With another tight smile, as if understanding what I was making her do. “Killing Xander,” she said, confirming my suspicion for sure. “You have to stop.”
“What?”
She shook her head mournfully. “It’s my fault you see. I told him. I told him you had the blade. I saw his death. But it was meant to be a warning. You must trust me, Miranda. Under no circumstances should you try to kill him.”
I looked away from Bianca, down to my cup of inky black caffeine. “Why not?”
Her delicate hand covered mine, pulling it off my cup, forcing me to look into her eyes. “Because it will bring about the end of the world.”
Well fuck me sideways on a rollercoaster.
“What did you see?” I asked, my voice suddenly hoarse.
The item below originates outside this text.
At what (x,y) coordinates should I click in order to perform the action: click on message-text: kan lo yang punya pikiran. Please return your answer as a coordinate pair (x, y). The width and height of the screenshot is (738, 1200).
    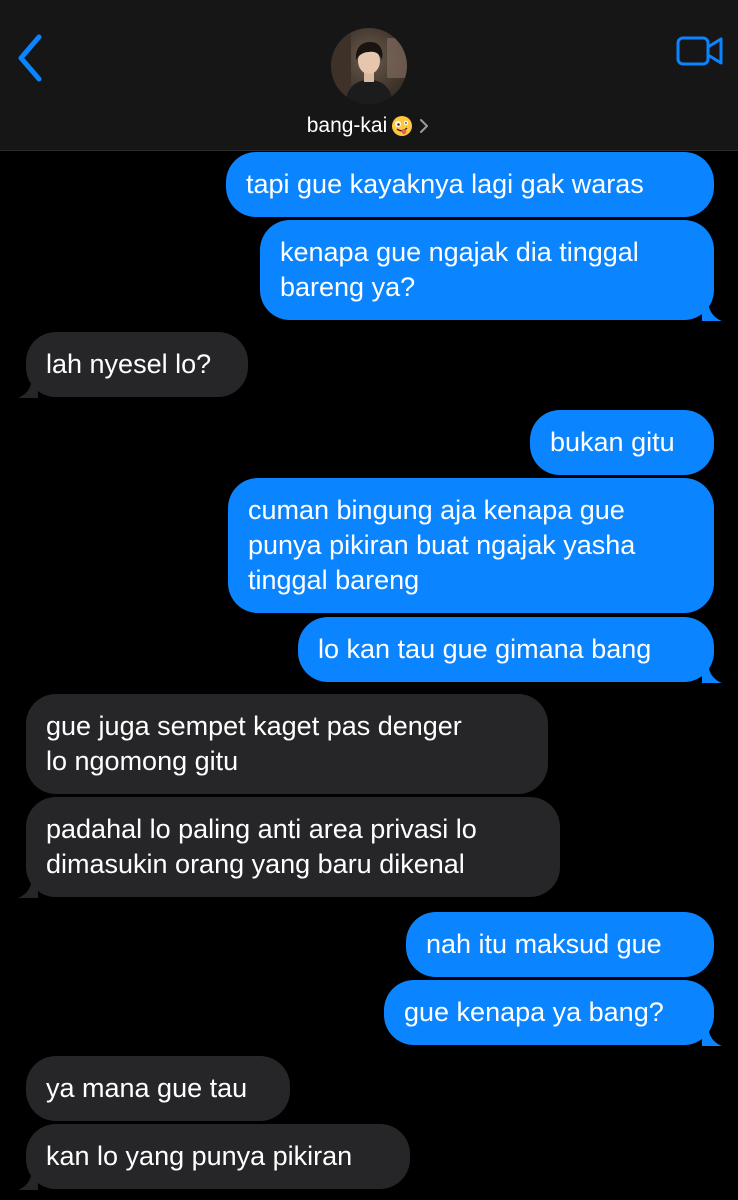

Bianca was an oracle and had visions about the future, but from what I gathered, they weren’t always clear or as literal as her interpretations.
Bianca’s head tilted as she closed her eyes, like she was sending her vision inward. She wrinkled her brow as if trying even harder to see something. “Chaos. Blinding light.”
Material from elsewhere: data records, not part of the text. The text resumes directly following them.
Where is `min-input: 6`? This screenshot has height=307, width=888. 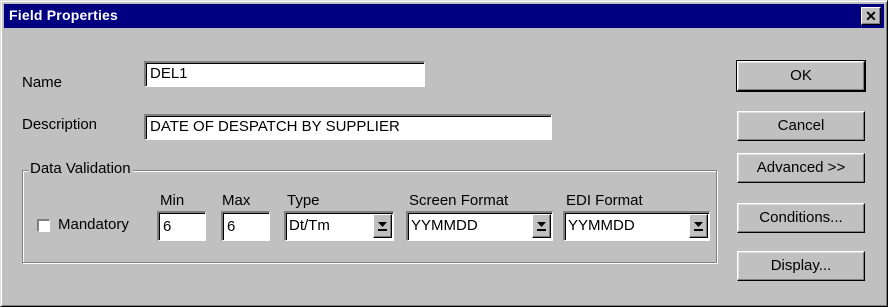
min-input: 6 is located at coordinates (182, 226).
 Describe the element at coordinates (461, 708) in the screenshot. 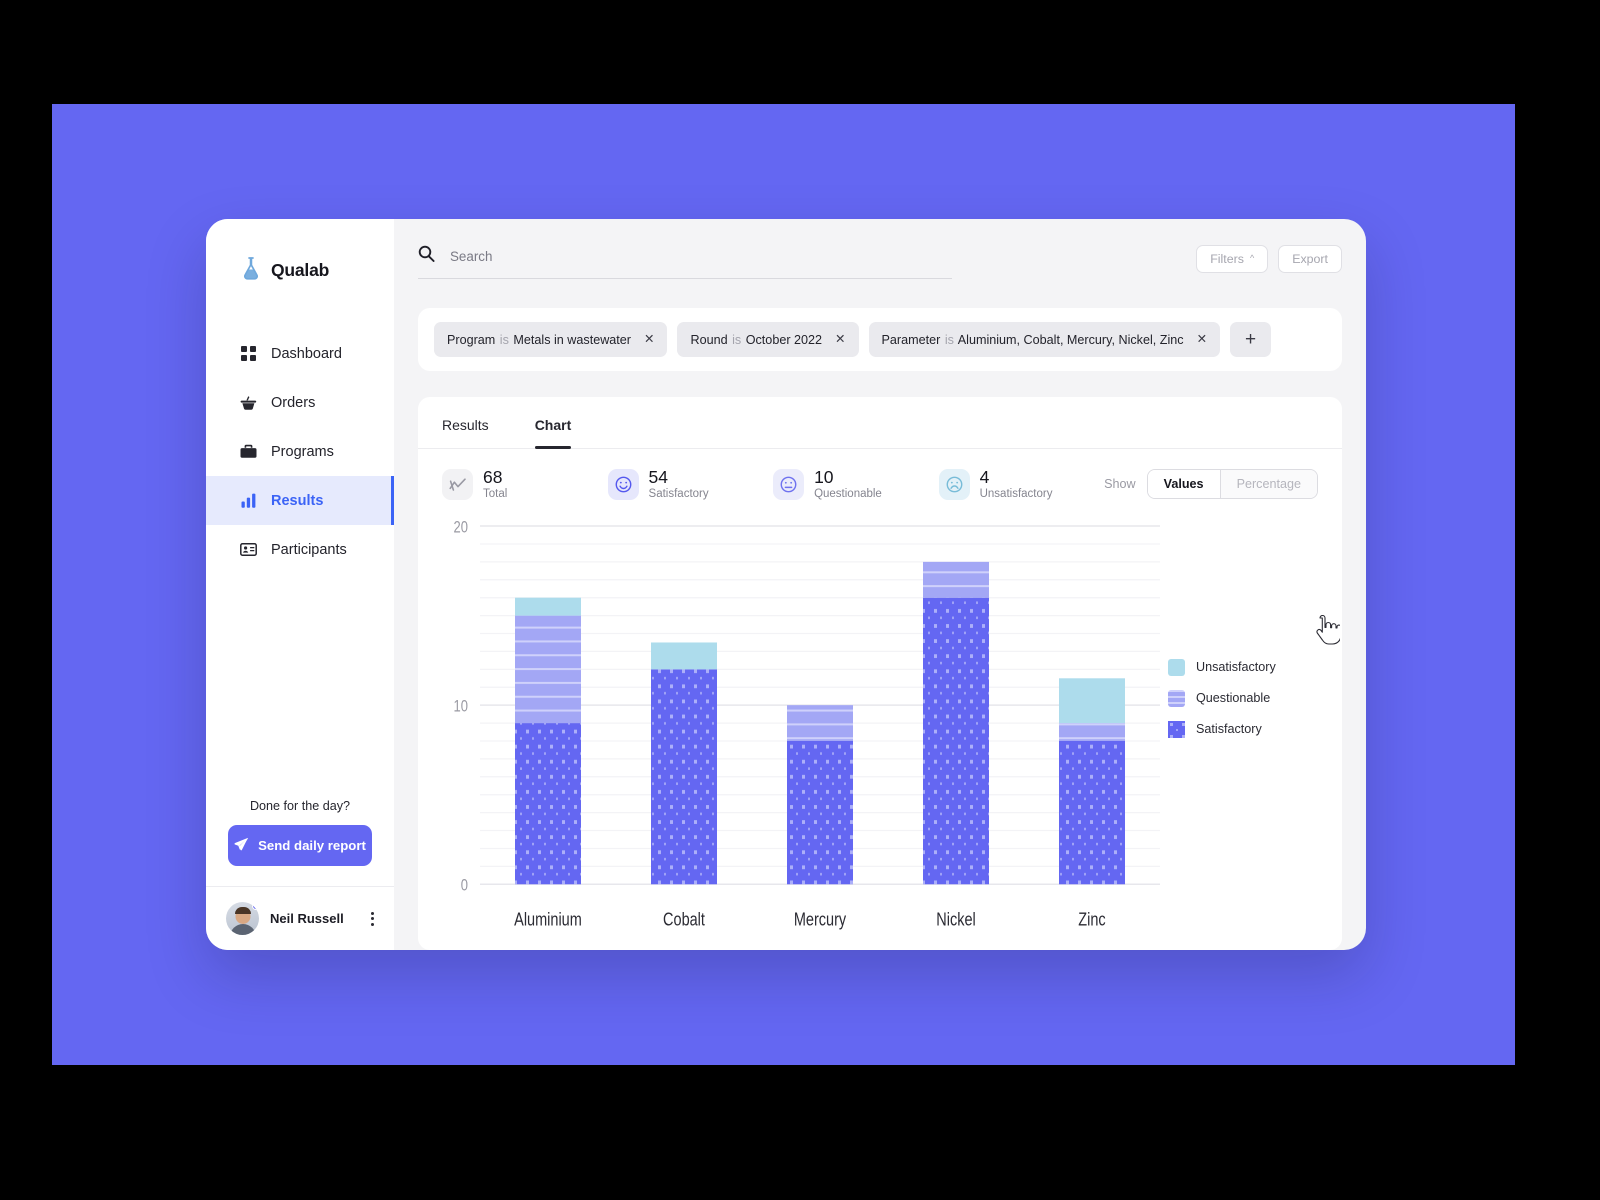

I see `svg-text: 10` at that location.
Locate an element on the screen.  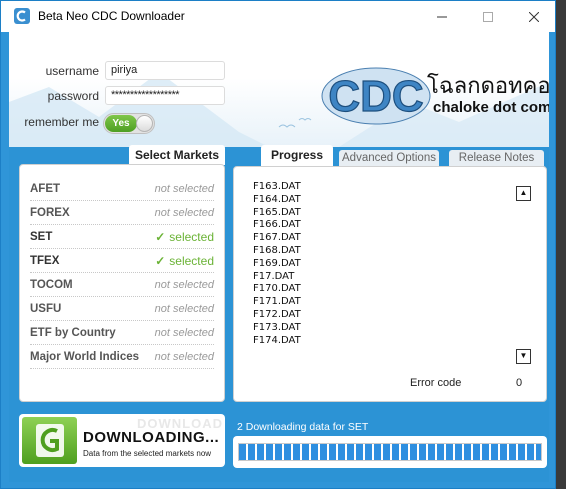
maximize-button is located at coordinates (488, 16).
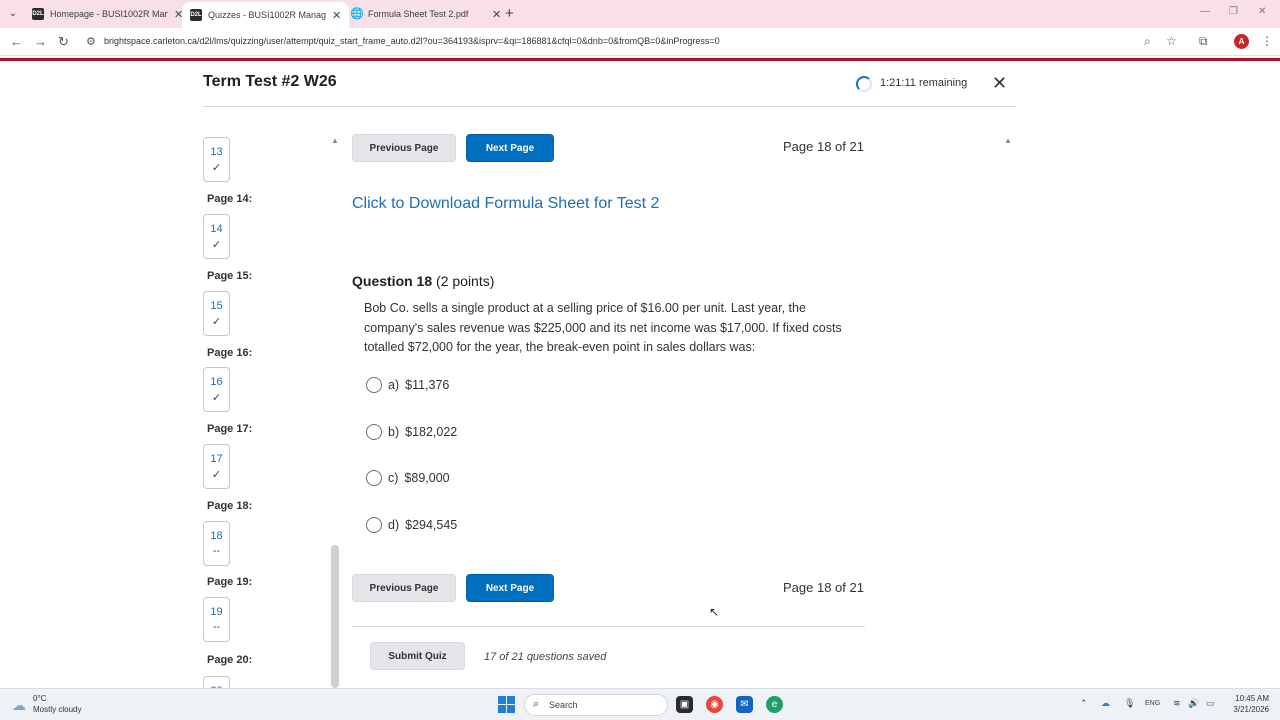 This screenshot has height=720, width=1280. What do you see at coordinates (57, 710) in the screenshot?
I see `weather-description: Mostly cloudy` at bounding box center [57, 710].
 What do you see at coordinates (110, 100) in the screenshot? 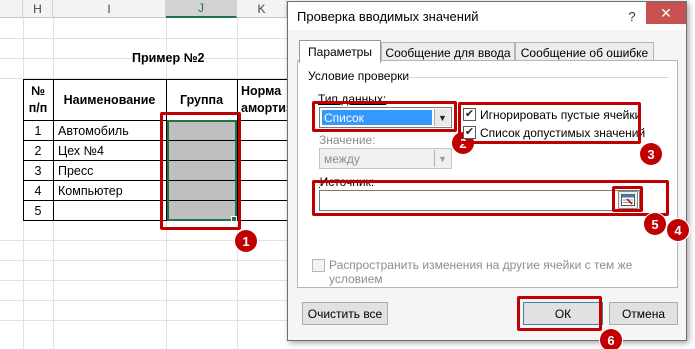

I slid my hand away from hers to hold my coffee cup again. “No more detail than that.”
Bianca frowned. “Miranda, you must take this seriously.”
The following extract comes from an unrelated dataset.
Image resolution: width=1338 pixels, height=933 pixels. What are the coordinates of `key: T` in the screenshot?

My hackles rose at that. Of all the people she could accuse of not taking things seriously... That was my problem. Hell, my identity. Everything was a dire event that needed me to be the strong leader who cleaned up everyone else’s mess. Without Jamal, what little humor and sense of play dried up into a raisin. To insinuate anything else, grated. Maybe I should have been taking a back seat to all the shit, maybe I should spend more time messing around or screwing off. Then I wouldn’t be so pissed off by her comment.
Even though it wasn’t Bianca’s fault she’d hit one of my hot buttons, my blood boiled. “Of course, I’m taking this seriously. But your vision doesn’t seem to tie coherently to Xander. How can my killing Xander create what you are seeing? How do you know they are connected at all.” I couldn’t control the steel edge in my words. She wanted me to take this seriously? I’d show her how critical I could be about all sides in the matter.
Bianca shifted in her seat and looked away, her cheeks flushing. “It’s more a feeling. Visions aren’t a science.”
Trying to calm my tits, I said in a slightly softer tone, “Is there a chance you are wrong?”
Bianca shook her head slightly as if in amazement. “You are so intent to kill him? I don’t understand, why?”
I licked my lips, preparing my answer. “Because he is in pain.” At her reaction, I realized she knew it too. “Do you want him to be in pain for eternity?”
“No, of course I don’t,” she said with a tired sigh. “But Miranda, the very future of immortals and humans is at stake if you kill Xander. I don’t know how. But I know they are connected.”
And I believed her. Or at least, I believed that she believed. Bianca was a caring, compassionate goddess. There were few people I trusted, and even fewer gods. But Bianca proved to be pure of heart, with the interest of mortals at the forefront. A rarity among the immortals, from what I’d learned.
However, that still didn’t make her right, did it?
Wow Miranda, you are going to go with your gut over a god who can literally see the future? Don’t you think highly of yourself?
No. Of course I recognized the Oracle was an authority to be taken seriously. Still, I didn’t feel right about this. Not about leaving Xander in his prison, out of his mind with power and pain.
And if it was such a bad thing, why would the god of the dead himself direct me to kill him? I trusted Bianca, but I trusted Grim even more. Still, the math didn’t add up.
Maybe I was the wrong person to be the caretaker of the blade? Maybe it required someone with cold calculation to sort through all this. Yet, my heart was getting in the way, telling me I couldn’t just let Xander suffer like he had.